[Dataset entries]
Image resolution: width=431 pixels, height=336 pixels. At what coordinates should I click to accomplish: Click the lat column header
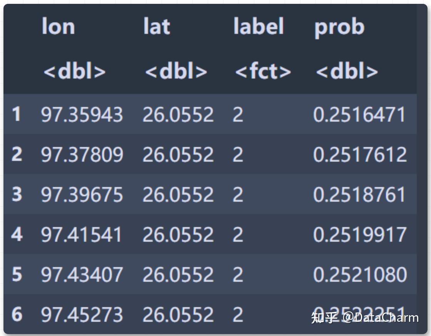pyautogui.click(x=157, y=27)
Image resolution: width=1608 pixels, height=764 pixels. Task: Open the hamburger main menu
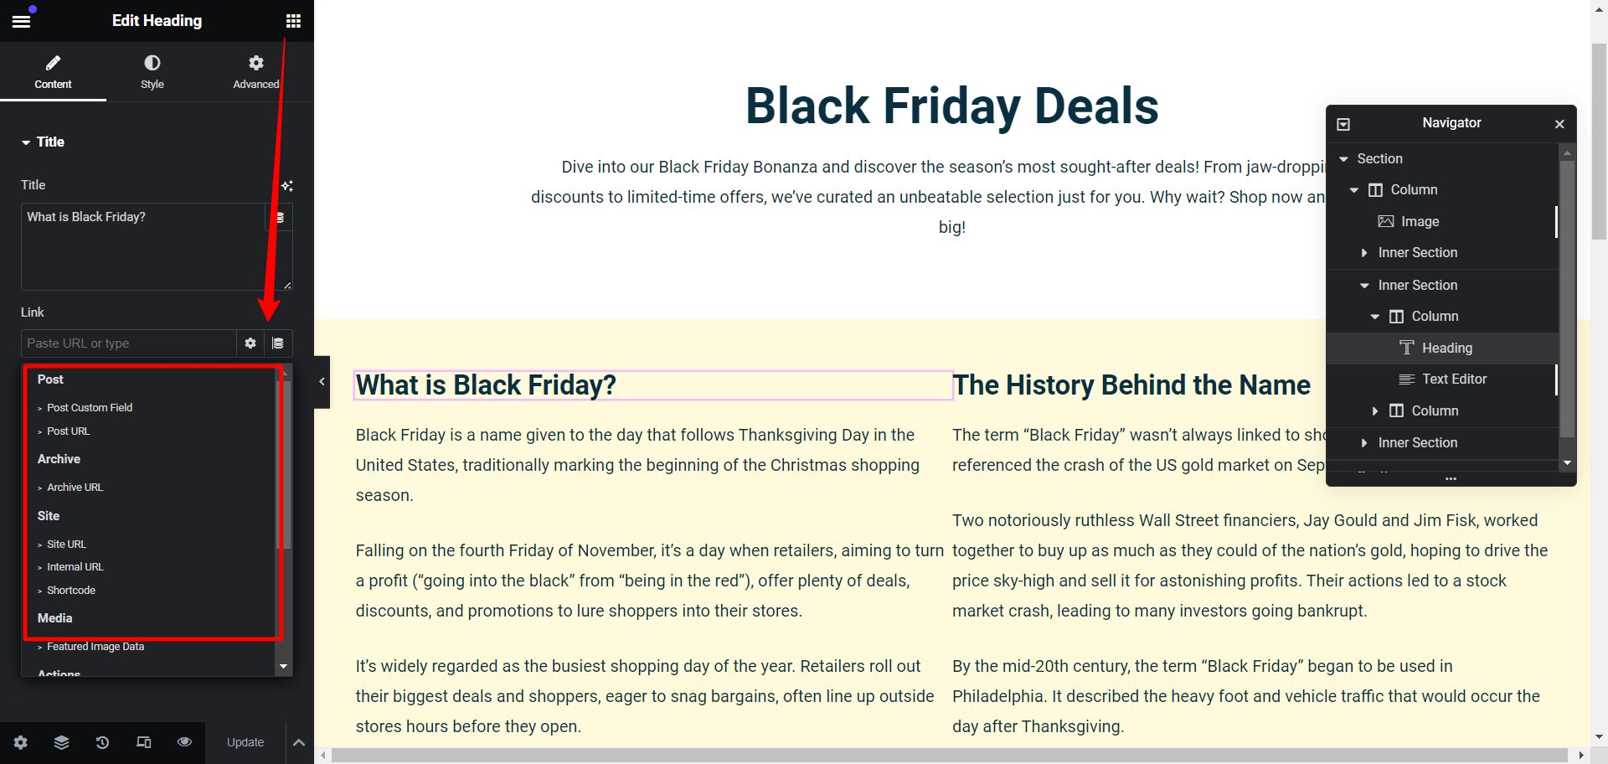[21, 21]

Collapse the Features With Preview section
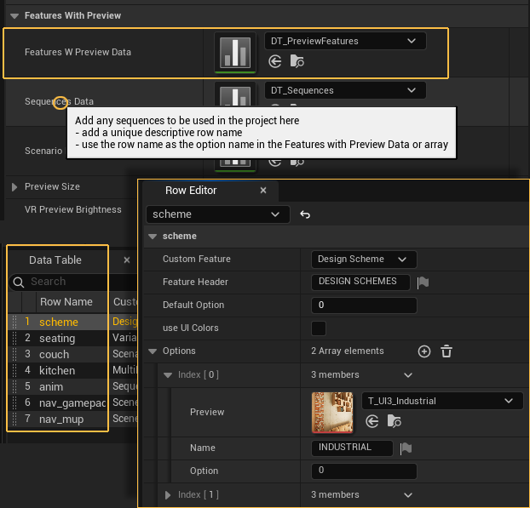15,15
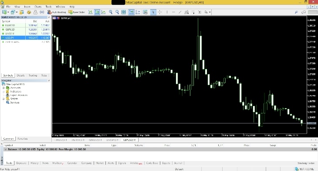Viewport: 318px width, 171px height.
Task: Select the candlestick chart icon
Action: (x=97, y=12)
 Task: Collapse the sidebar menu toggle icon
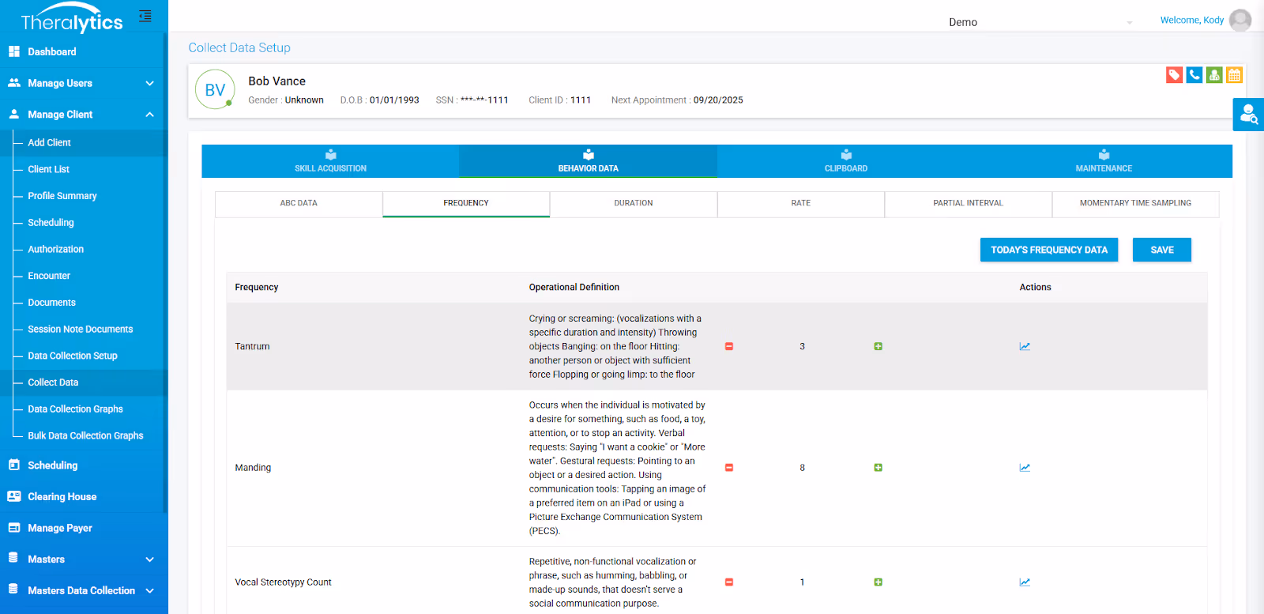145,16
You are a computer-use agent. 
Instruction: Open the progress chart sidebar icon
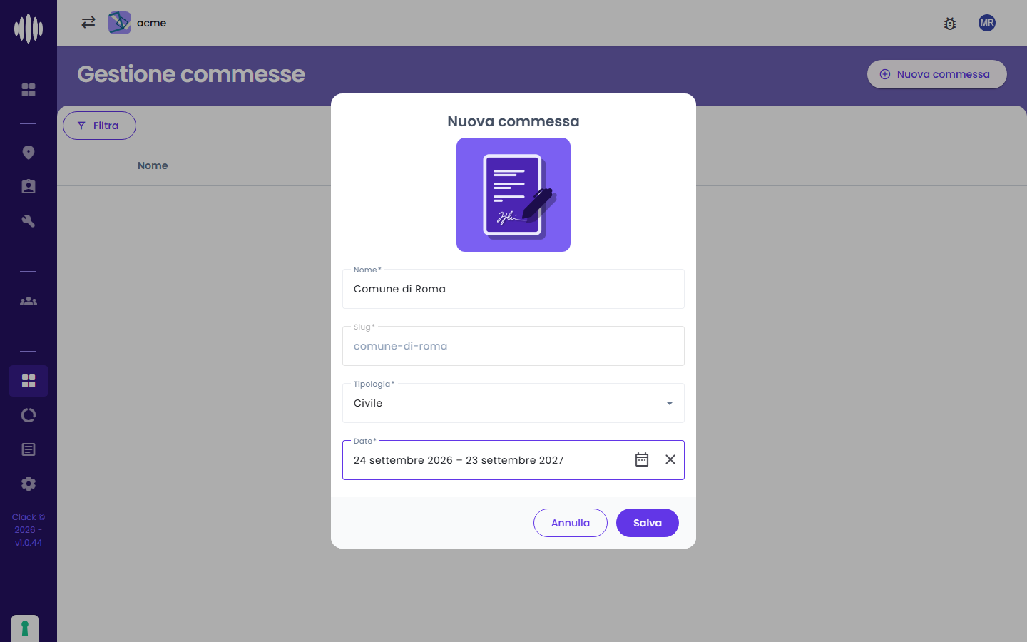tap(29, 415)
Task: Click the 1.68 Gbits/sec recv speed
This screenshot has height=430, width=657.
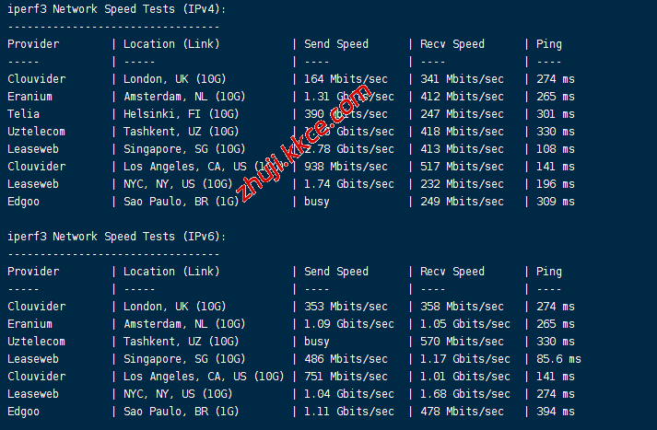Action: pyautogui.click(x=464, y=394)
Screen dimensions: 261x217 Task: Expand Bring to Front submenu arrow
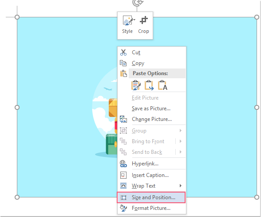[181, 141]
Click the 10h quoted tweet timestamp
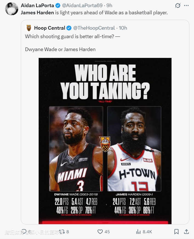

Task to carry out:
In your copy, please omit the pictures and print every line of the records exactly.

Expected answer:
Image resolution: width=431 pixels, height=336 pixels. At what coordinates should I click to accomplish: Click the lat column header
pyautogui.click(x=157, y=27)
Image resolution: width=1608 pixels, height=764 pixels. Task: Open the hamburger main menu
[21, 21]

Collapse the Features With Preview section
15,15
Viewport: 318px width, 171px height.
Task: Select the candlestick chart icon
Action: (x=97, y=12)
 Task: Collapse the sidebar menu toggle icon
145,16
You are a computer-use agent. 
Instruction: Open the progress chart sidebar icon
tap(29, 415)
Task: Click the 1.68 Gbits/sec recv speed
This screenshot has height=430, width=657.
Action: pyautogui.click(x=464, y=394)
Screen dimensions: 261x217 Task: Expand Bring to Front submenu arrow
[181, 141]
Click the 10h quoted tweet timestamp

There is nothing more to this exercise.